Our first hypothesis predicted that early-season defense production might rely on stored C to diminish potential tradeoffs between growth and defense. The GDBH states that this tradeoff occurs when resources are at moderate to high quantities (Herms & Mattson, 1992). The predicted tradeoff is often (Wilkens et al., 1996; Glynn et al., 2003, 2007; Barton & Koricheva, 2010), but not always, found (Riipi et al., 2002; Barto & Cipollini, 2005; Massad et al., 2012). The GDBH is generally tested by contrasting whole-plant growth with defense production, but monitoring newly assimilated C allocation allowed us to determine specifically whether individual plant tissues can produce defenses while developing. Our 13C data showed that newly assimilated C was directly allocated to defense, even as leaves were developing. This was unexpected because salicinoids are considered costly in the related P. tremuloides (Osier & Lindroth, 2006). However, the negative correlations between salicinoids and growth in P. tremuloides were only present under low resource conditions (Osier & Lindroth, 2006), and our experimental growing conditions may have been too benign to lead to tradeoffs between primary and secondary metabolism.

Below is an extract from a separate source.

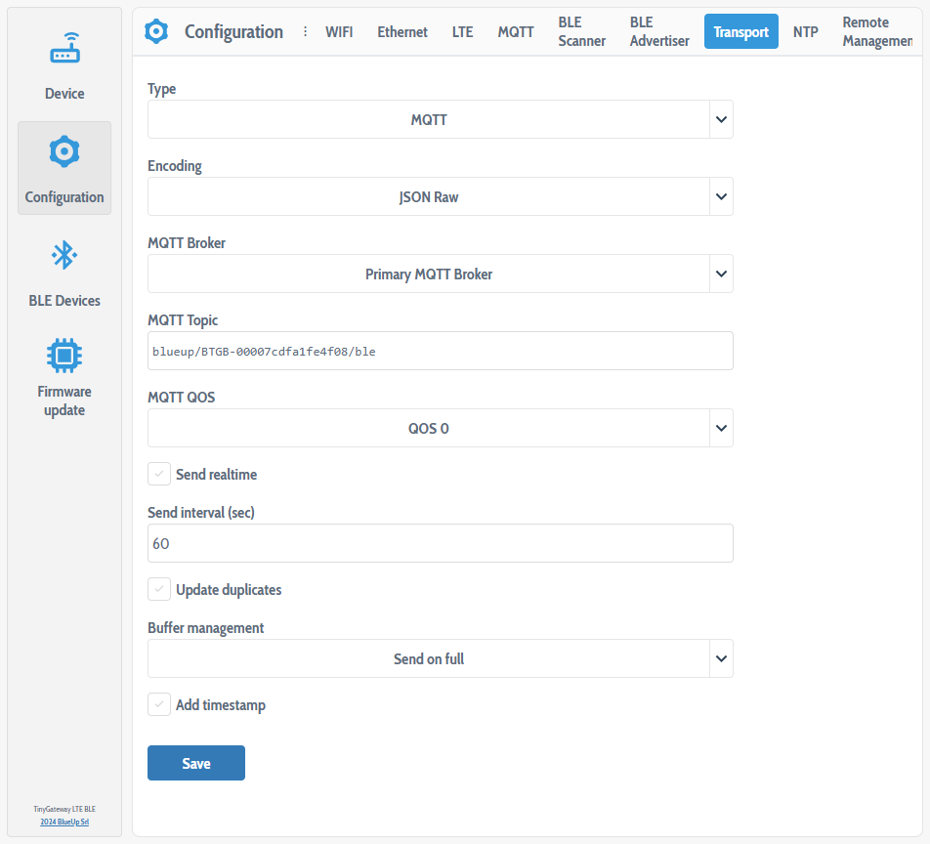Screen dimensions: 930x844
Task: Open the NTP configuration tab
Action: tap(805, 31)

Within a plant, defense is often highest in young leaves in spite of the hypothesized restrictions on secondary metabolite production in developing tissues (Kursar & Coley, 2003; Brenes-Arguedas et al., 2006), probably because immature leaves are especially vulnerable to herbivores (Coley, 1983; Coley & Barone, 1996), and their long-term photosynthetic potential makes them of high value to a plant (as per the ODH, McKey, 1974; Rhoades, 1979). Our second hypothesis predicted that salicinoid concentrations would therefore be highest in young leaves. Concentrations of salicin were in fact highest in immature leaves early in the growing season (early growing season concentration ≈ 0.004 mg mg−1), when leaves offered the greatest potential for future C gain. A similar pattern was found for phenolics isolated from Betula pubescens (Riipi et al., 2002). Our data showed that salicortin concentrations were highest in mature leaves. Glynn et al. (2007) documented equal concentrations of salicortin in immature and mature leaves but higher concentrations of salicin in immature leaves of Salix, and total salicinoids from Populus nigra were found to be higher in younger leaves (Boeckler et al., 2013). These results highlight the simultaneous importance of growth and defense to a plant, but in conjunction with the 13C data described earlier, they suggest that defense is prioritized in growing tissues, as newly assimilated C was immediately invested in salicinoids in immature leaves.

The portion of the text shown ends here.